Verizon has been quietly scrambling to unload HuffPost as it grapples with continued losses at the left-leaning news and culture website, The Post has learned.
The telecom giant — which acquired the site formerly known as the Huffington Post as part of its $4.4 billion purchase of AOL in 2015 — has approached multiple digital-media companies during the past few months in a bid to get the property off its books as losses accelerate due to the coronavirus, according to sources close to the situation.
Verizon VZ, -0.20% has pitched the property to prospective buyers including Thrillist-owner Group Nine Media, Rolling Stone publisher Penske Media Corp., Bustle Digital Media and J2 Global, insiders said. Those media outlets declined to comment.
Vox Media, which owns New York Magazine and operates news and political site Vox as well as tech news sites Recode and The Verge, is among the media outlets to have held talks to acquire HuffPost. Some sources have described those talks as “serious,” but sources close to Vox, while acknowledging they have taken a look, say they are not interested in buying the property.
Even Group Nine — whose CEO is Ben Lerer, the son of Huffington Post co-founder Ken Lerer — took a pass, according to a source close to the situation.
“This thing loses so much money,” a digital media executive with knowledge of the financials said. “It’s such a mess, I wouldn’t touch it with a 10-foot pole. I don’t think there’s any way you can make money.”
People briefed on the talks said Verizon, headed by CEO Hans Vestberg, appears to be seeking to offload HuffPost to a buyer willing to take a knife to the site’s high operating expenses — a potentially daunting process that would require going head-to-head with the site’s union and enacting “massive layoffs,” sources said.
While HuffPost brings in between $45 million to $50 million a year in revenue, its annual expenses are between $60 million and $70 million, two sources said. And with advertising slammed by the pandemic, it will likely bring in $40 million this year, the sources said.
Verizon is looking to maintain a minority stake while the buyer “does the dirty work” of cutting costs and dealing with severance packages, one source opined.

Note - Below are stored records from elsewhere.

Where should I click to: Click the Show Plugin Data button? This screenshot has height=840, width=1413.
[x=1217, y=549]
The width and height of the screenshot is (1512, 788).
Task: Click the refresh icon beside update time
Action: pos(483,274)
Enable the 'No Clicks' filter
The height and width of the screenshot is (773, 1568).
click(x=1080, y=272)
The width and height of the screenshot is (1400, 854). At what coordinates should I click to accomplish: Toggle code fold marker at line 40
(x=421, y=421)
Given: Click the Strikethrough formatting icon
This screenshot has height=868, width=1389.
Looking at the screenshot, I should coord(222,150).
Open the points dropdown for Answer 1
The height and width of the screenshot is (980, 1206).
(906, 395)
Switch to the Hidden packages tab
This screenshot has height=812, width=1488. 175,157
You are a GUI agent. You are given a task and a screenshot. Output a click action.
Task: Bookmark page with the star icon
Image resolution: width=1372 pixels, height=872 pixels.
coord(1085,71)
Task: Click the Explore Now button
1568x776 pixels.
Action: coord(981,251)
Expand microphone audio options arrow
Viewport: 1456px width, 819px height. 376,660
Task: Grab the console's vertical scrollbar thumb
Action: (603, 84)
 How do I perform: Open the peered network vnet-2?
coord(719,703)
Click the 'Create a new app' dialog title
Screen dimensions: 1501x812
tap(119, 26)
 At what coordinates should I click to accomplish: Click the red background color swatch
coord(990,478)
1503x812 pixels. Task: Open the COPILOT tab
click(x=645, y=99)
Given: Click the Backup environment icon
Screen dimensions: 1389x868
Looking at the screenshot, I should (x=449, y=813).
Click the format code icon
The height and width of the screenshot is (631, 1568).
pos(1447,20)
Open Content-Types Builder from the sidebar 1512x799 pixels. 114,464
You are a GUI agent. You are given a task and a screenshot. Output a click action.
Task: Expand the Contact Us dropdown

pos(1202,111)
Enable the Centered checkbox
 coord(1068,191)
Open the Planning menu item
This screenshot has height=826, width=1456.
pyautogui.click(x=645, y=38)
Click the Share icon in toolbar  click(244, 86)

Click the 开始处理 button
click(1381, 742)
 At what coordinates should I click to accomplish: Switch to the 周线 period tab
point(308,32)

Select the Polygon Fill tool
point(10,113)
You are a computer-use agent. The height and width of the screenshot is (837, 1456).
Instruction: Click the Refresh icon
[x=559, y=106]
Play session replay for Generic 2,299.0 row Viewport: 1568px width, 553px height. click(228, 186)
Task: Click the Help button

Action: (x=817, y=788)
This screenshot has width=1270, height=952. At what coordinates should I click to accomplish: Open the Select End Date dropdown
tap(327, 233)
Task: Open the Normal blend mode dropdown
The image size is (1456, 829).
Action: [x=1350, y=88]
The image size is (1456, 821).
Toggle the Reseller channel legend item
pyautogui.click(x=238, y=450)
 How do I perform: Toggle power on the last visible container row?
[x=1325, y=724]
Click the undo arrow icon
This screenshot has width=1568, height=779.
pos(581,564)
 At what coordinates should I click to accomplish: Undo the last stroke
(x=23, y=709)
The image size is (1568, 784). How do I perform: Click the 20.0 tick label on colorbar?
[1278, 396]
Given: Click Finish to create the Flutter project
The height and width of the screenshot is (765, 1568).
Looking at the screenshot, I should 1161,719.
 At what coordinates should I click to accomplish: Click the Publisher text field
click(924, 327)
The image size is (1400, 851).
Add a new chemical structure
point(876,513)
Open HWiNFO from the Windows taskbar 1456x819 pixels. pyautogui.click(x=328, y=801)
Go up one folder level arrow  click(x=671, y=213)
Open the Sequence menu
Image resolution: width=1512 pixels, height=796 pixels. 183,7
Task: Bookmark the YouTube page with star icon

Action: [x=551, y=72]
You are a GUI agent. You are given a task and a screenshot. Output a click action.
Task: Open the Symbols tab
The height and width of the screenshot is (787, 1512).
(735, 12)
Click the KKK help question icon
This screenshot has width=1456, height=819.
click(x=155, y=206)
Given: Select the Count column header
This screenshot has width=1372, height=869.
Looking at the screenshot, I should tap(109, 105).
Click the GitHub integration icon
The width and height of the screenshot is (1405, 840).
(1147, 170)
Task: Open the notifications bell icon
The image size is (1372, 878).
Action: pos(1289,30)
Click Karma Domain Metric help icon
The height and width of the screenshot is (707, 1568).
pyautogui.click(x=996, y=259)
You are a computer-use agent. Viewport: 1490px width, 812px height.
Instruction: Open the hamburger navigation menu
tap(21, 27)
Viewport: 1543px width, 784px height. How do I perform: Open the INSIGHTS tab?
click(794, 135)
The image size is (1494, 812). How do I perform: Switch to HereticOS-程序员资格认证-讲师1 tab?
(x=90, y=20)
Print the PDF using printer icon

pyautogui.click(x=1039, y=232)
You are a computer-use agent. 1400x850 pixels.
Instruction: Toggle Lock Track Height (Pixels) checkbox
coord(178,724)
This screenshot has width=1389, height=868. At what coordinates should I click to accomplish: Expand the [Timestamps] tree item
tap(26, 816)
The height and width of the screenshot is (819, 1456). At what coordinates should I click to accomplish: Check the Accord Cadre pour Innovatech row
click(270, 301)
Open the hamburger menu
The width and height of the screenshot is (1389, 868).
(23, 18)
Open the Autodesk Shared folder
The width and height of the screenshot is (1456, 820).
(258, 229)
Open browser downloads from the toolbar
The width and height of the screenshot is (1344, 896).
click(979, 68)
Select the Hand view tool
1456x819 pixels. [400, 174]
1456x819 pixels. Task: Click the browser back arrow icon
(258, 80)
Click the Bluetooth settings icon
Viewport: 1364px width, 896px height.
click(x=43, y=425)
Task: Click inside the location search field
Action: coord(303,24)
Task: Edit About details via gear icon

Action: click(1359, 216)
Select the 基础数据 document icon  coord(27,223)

He estimated that roughly one-third to a half of HuffPost’s staff would need to be cut to enable any buyer to “break even” on the deal. According to the company’s masthead, HuffPost has roughly 200 employees. HuffPost’s editorial staff is unionized with the Writer’s Guild of America East.
Other challenges include a “toxic culture” among staffers that’s plagued by “distrust in the organization” and “in-fighting” over how “left” the publication should be, one source said.
“Who wants to buy ads on the thing? Nobody. If Verizon can’t make money on it, who can?,” the source said. “And, you have to fire half the people? There goes the traffic. The brand means nothing anymore and it’s ultra-partisan.”
Founded by Arianna Huffington in 2005, HuffPost began as a counterpart to conservative sites like Drudge Report. In 2016, Lydia Polgreen took the reins as top editor from Huffington, who left to build a wellness and lifestyle company, Thrive Global. In March, Polgreen left to head up content for Spotify’s podcasting company, Gimlet Media. The company has yet to name Polgreen’s replacement.
Verizon didn’t respond to requests for comment on Monday.